Incidentally, one of the male patients followed in the study is hospitalized with right knee pain and swelling. A sample of his synovial fluid shows negatively birefringent crystals under polarized light microscopy. To achieve rapid improvement in this patient's symptoms, therapy should be directed toward inhibiting which of the following types of cells? Eosinophils Lymphocytes Neutrophils Synovial cells Mast cells

This patient's synovial fluid analysis shows negatively birefringent crystals (ie, monosodium urate crystals) under polarized light, which is diagnostic for gouty arthritis. Neutrophils are the primary cells responsible for the intense inflammatory response seen in patients with gout. Phagocytosis of urate crystals by neutrophils causes the release of various cytokines and inflammatory mediators that lead to further neutrophil activation and chemotaxis, resulting in a positive feedback loop that amplifies the inflammatory response. Nonsteroidal anti-inflammatory drugs (NSAIDs) are first-line therapy for treating acute gouty arthritis. They inhibit prostanoid biosynthesis (eg, prostaglandins, prostacyclin, thromboxanes), exerting a broad anti-inflammatory effect that includes inhibition of neutrophils. Patients with contraindications to NSAIDs (eg, peptic ulcer disease, renal impairment) are often treated with colchicine, which impairs neutrophil migration and phagocytosis by interfering with microtubule formation. Colchicine also decreases tyrosine phosphorylation in response to monosodium urate crystals, resulting in decreased neutrophil activation. (Choice A) Eosinophils function in defense against parasitic infections and are also pathogenic in patients with asthma, allergy, hypereosinophilic syndromes, and vasculitides such as Churg-Strauss syndrome. (Choice B) Lymphocytes produce delayed-type hypersensitivity reactions that do not play a role in gout. (Choice D) Synovial cells and macrophages play a role in initiating the inflammatory response in gouty arthritis. However, targeting these cells would not eliminate the inflammatory amplification caused by neutrophils, which is the central mechanism involved in precipitating an acute gouty attack. (Choice E) Mast cell degranulation can be inhibited by medications such as cromolyn sodium, which is used in conditions such as asthma and allergic rhinitis. Educational objective: Nonsteroidal anti-inflammatory drugs (NSAIDs) are first-line therapy for treating acute gouty arthritis. They inhibit cyclooxygenase and exert a broad anti-inflammatory effect that includes inhibition of neutrophils. When NSAIDs are contraindicated (eg, peptic ulcer disease, renal impairment), colchicine is useful in the acute management of gout as it inhibits neutrophil chemotaxis and phagocytosis by preventing microtubule formation.

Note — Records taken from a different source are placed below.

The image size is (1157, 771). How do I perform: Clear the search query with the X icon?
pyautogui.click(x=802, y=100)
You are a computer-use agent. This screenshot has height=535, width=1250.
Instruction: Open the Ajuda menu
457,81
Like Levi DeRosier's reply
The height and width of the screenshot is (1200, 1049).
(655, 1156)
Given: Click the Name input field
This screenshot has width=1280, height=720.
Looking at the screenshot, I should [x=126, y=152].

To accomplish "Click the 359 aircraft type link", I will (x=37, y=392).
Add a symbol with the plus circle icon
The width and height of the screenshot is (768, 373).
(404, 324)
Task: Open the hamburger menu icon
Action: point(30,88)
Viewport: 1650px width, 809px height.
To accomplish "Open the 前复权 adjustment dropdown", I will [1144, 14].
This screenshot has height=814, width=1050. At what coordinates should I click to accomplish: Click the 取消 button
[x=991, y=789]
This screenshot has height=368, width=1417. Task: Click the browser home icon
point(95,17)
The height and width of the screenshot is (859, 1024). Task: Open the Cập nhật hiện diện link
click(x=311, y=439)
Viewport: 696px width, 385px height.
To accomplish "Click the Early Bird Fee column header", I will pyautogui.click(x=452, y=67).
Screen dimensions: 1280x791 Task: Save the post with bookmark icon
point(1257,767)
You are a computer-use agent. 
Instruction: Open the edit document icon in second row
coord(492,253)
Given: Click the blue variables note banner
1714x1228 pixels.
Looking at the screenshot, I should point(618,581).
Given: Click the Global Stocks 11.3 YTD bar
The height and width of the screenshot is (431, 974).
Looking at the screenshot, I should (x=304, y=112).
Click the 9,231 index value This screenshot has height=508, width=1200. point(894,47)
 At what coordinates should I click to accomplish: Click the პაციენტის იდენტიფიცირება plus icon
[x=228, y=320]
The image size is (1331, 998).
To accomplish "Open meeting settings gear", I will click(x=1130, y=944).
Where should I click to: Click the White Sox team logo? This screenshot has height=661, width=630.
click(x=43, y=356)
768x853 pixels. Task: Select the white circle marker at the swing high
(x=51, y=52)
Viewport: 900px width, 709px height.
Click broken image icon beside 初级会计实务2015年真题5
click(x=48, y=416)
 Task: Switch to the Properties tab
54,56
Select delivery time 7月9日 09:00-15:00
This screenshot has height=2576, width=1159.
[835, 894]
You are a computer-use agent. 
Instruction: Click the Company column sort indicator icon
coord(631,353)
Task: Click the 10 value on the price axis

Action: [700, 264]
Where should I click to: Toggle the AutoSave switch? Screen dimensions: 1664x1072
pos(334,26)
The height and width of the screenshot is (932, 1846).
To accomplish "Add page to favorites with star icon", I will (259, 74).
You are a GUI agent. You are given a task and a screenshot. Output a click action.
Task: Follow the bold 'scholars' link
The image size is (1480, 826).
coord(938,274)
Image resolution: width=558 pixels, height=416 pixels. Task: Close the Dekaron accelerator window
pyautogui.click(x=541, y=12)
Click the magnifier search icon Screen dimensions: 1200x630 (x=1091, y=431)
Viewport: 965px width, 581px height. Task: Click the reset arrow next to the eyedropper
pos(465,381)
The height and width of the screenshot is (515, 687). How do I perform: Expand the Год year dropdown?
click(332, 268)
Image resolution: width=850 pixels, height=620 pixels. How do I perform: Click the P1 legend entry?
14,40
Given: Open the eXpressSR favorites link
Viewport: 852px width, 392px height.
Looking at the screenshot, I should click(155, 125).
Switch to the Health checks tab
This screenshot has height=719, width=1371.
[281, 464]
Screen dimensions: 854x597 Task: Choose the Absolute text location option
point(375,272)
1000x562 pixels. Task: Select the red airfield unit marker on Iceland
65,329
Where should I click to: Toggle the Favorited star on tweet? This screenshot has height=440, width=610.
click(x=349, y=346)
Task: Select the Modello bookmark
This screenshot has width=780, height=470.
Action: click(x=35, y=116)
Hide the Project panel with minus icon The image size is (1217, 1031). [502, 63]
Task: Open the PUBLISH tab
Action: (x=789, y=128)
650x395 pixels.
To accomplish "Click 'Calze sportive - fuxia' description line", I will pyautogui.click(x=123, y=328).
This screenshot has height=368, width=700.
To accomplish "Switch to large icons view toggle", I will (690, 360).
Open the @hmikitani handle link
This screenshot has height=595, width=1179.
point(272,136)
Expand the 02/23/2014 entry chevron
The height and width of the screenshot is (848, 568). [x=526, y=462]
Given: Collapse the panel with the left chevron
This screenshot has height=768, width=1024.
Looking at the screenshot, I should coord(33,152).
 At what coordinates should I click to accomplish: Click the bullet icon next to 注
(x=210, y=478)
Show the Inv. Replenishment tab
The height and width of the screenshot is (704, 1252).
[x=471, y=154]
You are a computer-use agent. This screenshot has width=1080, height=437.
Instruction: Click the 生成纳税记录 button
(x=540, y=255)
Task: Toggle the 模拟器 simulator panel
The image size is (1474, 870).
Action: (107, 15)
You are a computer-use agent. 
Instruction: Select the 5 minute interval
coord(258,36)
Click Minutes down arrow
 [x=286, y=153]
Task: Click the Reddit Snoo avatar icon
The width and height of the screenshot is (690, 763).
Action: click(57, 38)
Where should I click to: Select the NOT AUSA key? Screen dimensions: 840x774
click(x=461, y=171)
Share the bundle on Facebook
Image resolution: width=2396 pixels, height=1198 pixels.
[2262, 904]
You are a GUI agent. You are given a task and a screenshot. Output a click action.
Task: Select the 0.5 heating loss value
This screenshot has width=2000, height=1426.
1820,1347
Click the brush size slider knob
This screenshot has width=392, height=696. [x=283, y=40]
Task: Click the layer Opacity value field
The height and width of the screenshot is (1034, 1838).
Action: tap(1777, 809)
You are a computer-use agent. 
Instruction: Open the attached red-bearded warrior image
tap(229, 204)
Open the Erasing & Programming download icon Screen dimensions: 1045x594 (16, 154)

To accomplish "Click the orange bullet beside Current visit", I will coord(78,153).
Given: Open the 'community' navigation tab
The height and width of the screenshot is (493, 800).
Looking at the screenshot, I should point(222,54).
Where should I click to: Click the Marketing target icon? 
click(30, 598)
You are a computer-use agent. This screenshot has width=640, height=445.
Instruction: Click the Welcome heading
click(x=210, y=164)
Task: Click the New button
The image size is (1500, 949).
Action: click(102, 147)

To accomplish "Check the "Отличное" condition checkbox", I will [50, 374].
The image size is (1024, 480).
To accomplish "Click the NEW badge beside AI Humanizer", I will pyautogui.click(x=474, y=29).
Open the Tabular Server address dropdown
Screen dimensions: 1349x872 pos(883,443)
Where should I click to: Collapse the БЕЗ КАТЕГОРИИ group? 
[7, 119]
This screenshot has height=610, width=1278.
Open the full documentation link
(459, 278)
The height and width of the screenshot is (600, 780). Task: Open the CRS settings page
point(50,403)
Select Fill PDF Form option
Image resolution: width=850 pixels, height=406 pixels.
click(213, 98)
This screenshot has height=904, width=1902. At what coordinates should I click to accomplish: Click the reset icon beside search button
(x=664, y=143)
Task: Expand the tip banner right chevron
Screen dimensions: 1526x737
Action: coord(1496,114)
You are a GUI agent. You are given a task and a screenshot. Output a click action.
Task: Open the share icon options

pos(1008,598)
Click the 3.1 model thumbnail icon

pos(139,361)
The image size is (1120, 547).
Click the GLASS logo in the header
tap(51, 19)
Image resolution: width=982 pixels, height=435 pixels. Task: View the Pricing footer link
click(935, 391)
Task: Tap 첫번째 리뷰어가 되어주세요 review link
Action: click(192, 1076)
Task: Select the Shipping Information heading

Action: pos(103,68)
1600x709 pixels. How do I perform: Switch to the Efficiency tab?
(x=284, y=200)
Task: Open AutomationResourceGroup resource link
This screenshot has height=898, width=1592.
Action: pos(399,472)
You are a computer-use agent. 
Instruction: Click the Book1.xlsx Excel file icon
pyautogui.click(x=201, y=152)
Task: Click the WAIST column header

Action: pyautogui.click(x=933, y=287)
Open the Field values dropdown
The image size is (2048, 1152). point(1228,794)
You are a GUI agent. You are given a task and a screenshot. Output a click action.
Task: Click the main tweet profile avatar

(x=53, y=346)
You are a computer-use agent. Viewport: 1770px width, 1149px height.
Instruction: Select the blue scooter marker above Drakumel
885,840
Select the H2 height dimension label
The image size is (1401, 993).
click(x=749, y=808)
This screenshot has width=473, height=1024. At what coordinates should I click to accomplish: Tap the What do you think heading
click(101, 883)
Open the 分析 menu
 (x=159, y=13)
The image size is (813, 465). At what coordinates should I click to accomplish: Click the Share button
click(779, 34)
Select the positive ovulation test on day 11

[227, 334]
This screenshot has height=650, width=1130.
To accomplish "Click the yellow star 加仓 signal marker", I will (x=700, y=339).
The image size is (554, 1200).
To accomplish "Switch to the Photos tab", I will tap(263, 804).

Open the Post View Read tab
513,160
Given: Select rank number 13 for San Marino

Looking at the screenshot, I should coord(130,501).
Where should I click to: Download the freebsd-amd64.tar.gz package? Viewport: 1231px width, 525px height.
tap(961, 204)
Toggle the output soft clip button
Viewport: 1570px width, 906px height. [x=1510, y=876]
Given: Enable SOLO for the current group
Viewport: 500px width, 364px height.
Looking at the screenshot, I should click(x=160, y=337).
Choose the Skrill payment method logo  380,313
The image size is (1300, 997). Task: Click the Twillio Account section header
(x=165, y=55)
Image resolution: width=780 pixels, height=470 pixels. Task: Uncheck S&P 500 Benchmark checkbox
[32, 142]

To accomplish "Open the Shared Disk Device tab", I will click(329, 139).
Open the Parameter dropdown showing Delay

A 45-year-old woman comes to the office for follow-up of arthritis. For the last year, she has had fatigue, weight loss, and progressive joint pain in the hands associated with prolonged morning stiffness. Past medical history includes hypothyroidism, for which she takes levothyroxine. The patient does not use tobacco or alcohol. Examination shows doughy swelling involving multiple metacarpophalangeal joints in both hands. Following initial diagnostic testing, a multidrug treatment regimen is started. Soon after treatment begins, she develops painful mouth ulcers and nausea. Liver function tests show new aspartate transaminase and alanine transaminase elevations. Which of the following medications is most likely responsible for the adverse effects seen in this patient? Hydroxychloroquine Methotrexate Minocycline Naproxen Prednisone

This patient, a middle-aged woman with polyarthritis, morning stiffness, and systemic symptoms, has typical features of rheumatoid arthritis (RA). Methotrexate is the preferred first-line disease-modifying treatment for most patients with moderate to severe RA. Methotrexate is a folate antimetabolite that halts purine and pyrimidine synthesis through competitive inhibition of dihydrofolate reductase. Methotrexate preferentially inhibits growth of rapidly dividing cells, such as inflammatory and neoplastic cells. However, this inhibitory effect also causes toxicity to tissues with rapid cellular turnover, such as oral and gastrointestinal mucosa (ulcerations), hair follicles (alopecia), and bone marrow (pancytopenia). Methotrexate can also cause hepatotoxicity (hepatitis, fibrosis, cirrhosis) and pulmonary fibrosis. (Choice A) Hydroxychloroquine is a well-tolerated antirheumatic drug used in mild RA and systemic lupus erythematosus. Its most significant toxicity is irreversible retinopathy, and patients should have regular ophthalmologic examinations. (Choice C) Minocycline is a tetracycline antibiotic with weak antirheumatic activity. Common side effects include photosensitivity dermatitis. (Choice D) Nonsteroidal anti-inflammatory drugs (NSAIDs [eg, naproxen]) are used for initial symptom relief in RA, although they do not prevent the long-term joint damage caused by the disease. Significant side effects include gastritis/gastric ulcers and acute kidney injury. (Choice E) Glucocorticoids are used for initial treatment and acute flares of RA. Short-term side effects include insomnia and hyperglycemia. Long-term side effects are significant and include weight gain, osteoporosis, and muscle weakness; these drugs also potentiate the risk of gastric ulcers in patients taking NSAIDs. Educational objective: Methotrexate is the preferred disease-modifying treatment for patients with moderate to severe rheumatoid arthritis. Significant adverse effects include stomatitis, bone marrow suppression, and liver function abnormalities.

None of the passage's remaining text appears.